The ordinance was introduced in December 2012 as part of the City’s three-pronged plan to better regulate predatory lending industries and protect consumers. Placement restrictions are intended to reduce the over-proliferation of alternative lending entities, specifically in underbanked lower-wealth communities and communities of color.

According to Woodstock’s research, there are only a few communities in Chicago where existing storefronts would violate the new law. These entities will be grandfathered in, but new shops will have to locate elsewhere. Unsurprisingly, these neighborhoods with the highest concentrations of alternative financial services are either communities of color or areas with a substantial number of low- and mid-wage workers.

I testified in support of the ordinance at the hearing alongside staff of the City’s Bureau of Planning and Zoning. Bureau staff pointed to studies that indicate increased crime rates and higher incidences of bankruptcy in communities with an over-concentration of pawn and payday shops. Representatives from the industries also testified, some opposed to the ordinance, others in favor of passing it and even increasing the distance from 1,000 feet between storefronts to 2,000 or 3,000 feet.
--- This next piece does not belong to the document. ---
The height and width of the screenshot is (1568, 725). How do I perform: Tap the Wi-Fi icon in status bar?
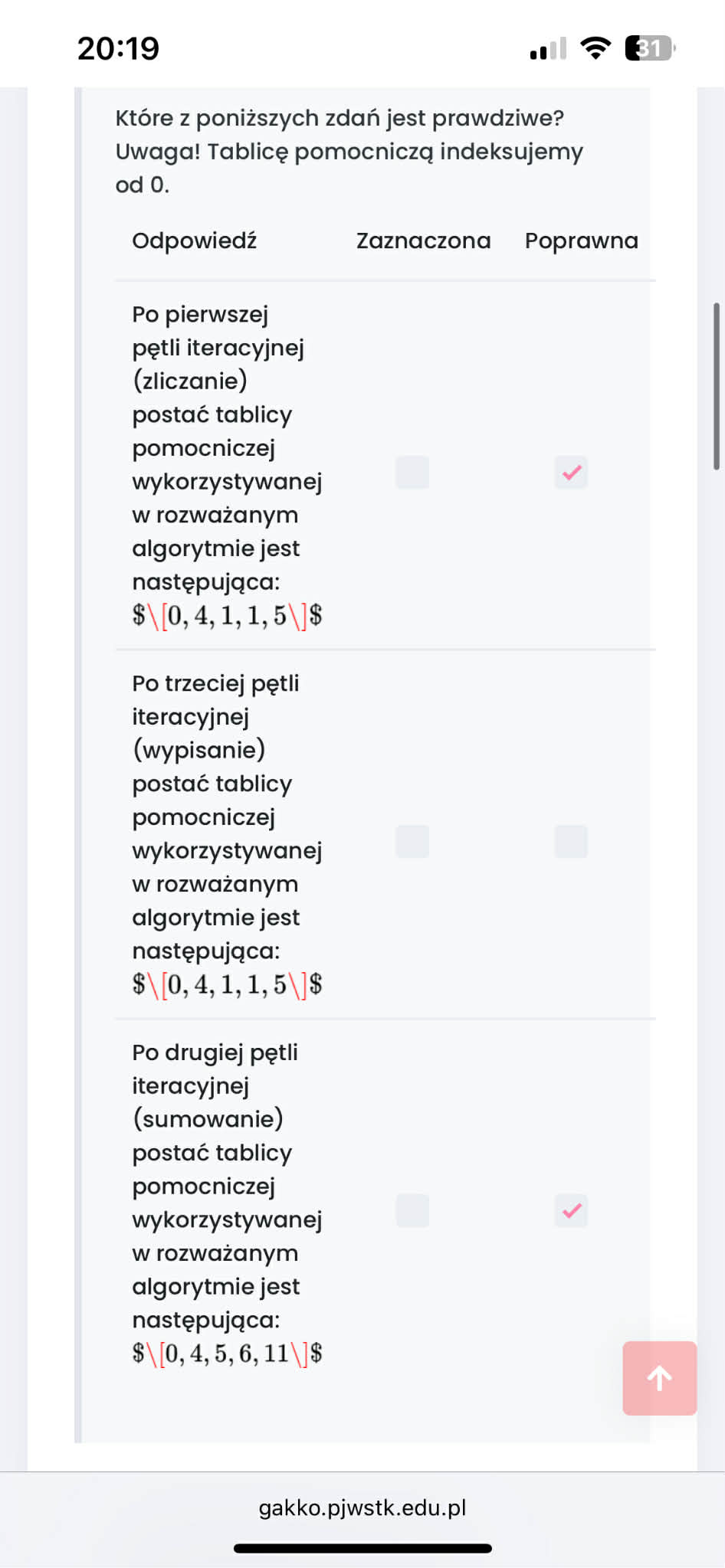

At the hearing, I noted that “Ensuring that lower-wage workers and communities of color have access to a variety of products—specifically those that will allow them to save, build positive credit, and accumulate wealth—is vital to the well-being of our City and State. This ordinance brings Chicago in line with cities across the country that have limited the number, location, and density of potentially predatory lending entities.”
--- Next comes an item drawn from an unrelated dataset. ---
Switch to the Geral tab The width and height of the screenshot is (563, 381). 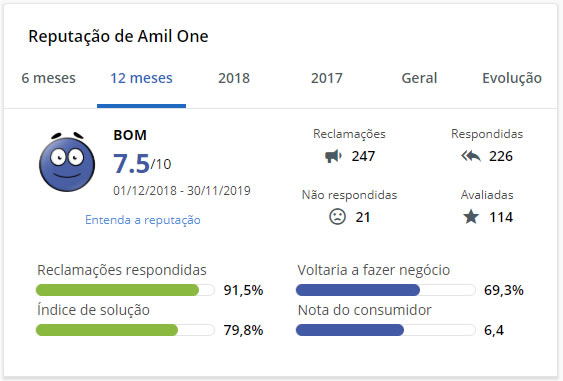[419, 78]
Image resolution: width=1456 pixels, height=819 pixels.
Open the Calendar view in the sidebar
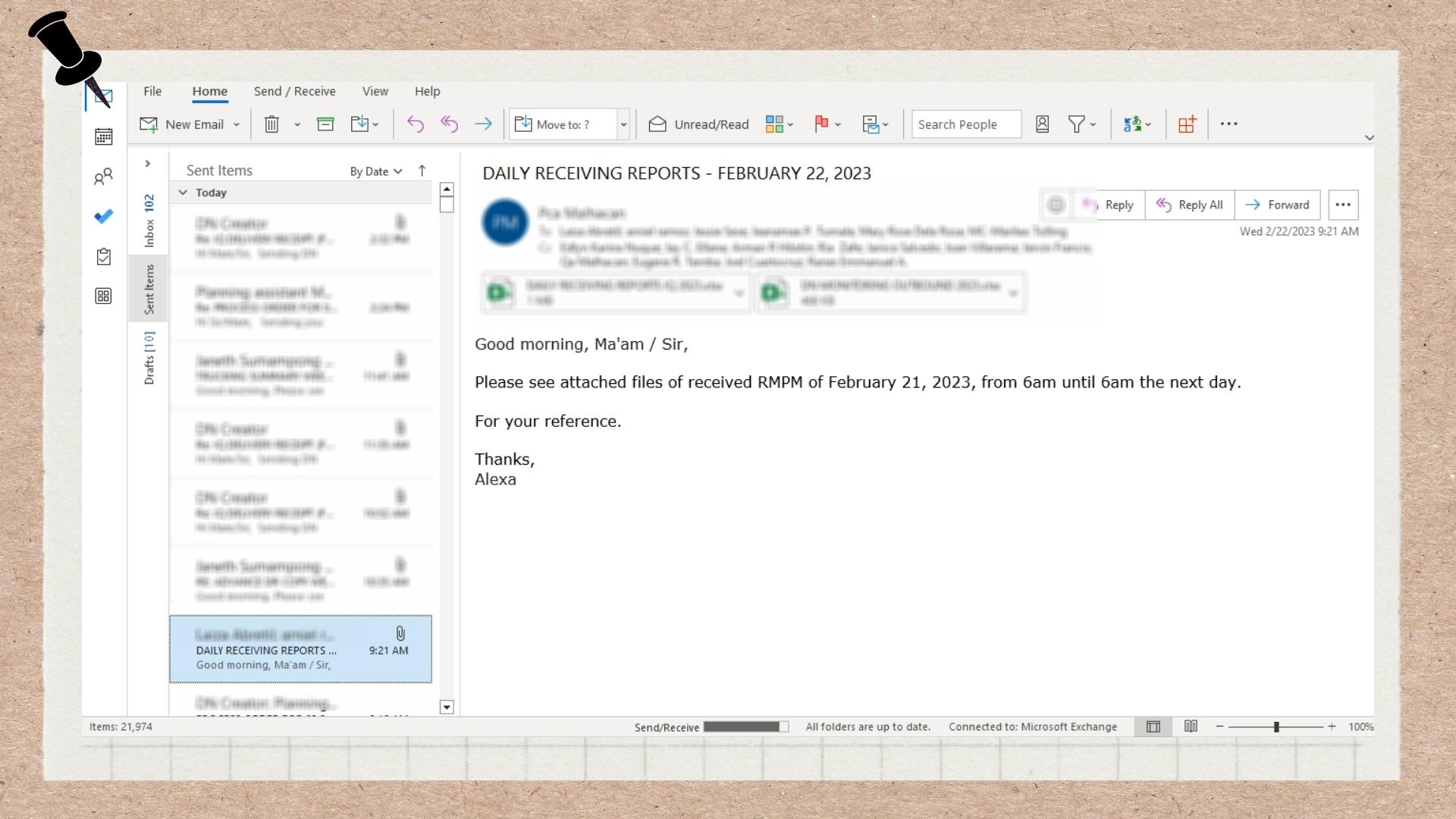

Members of the committee sought clarity on the differences between payday lending institutions and pawn shops and also wondered whether the ordinance could be amended with a larger distance between shops. In the end, the ordinance passed as written and will be sent to the full council for a vote. We urge the full Council to pass the ordinance and ensure that Chicago communities aren’t drowning in potentially predatory financial products.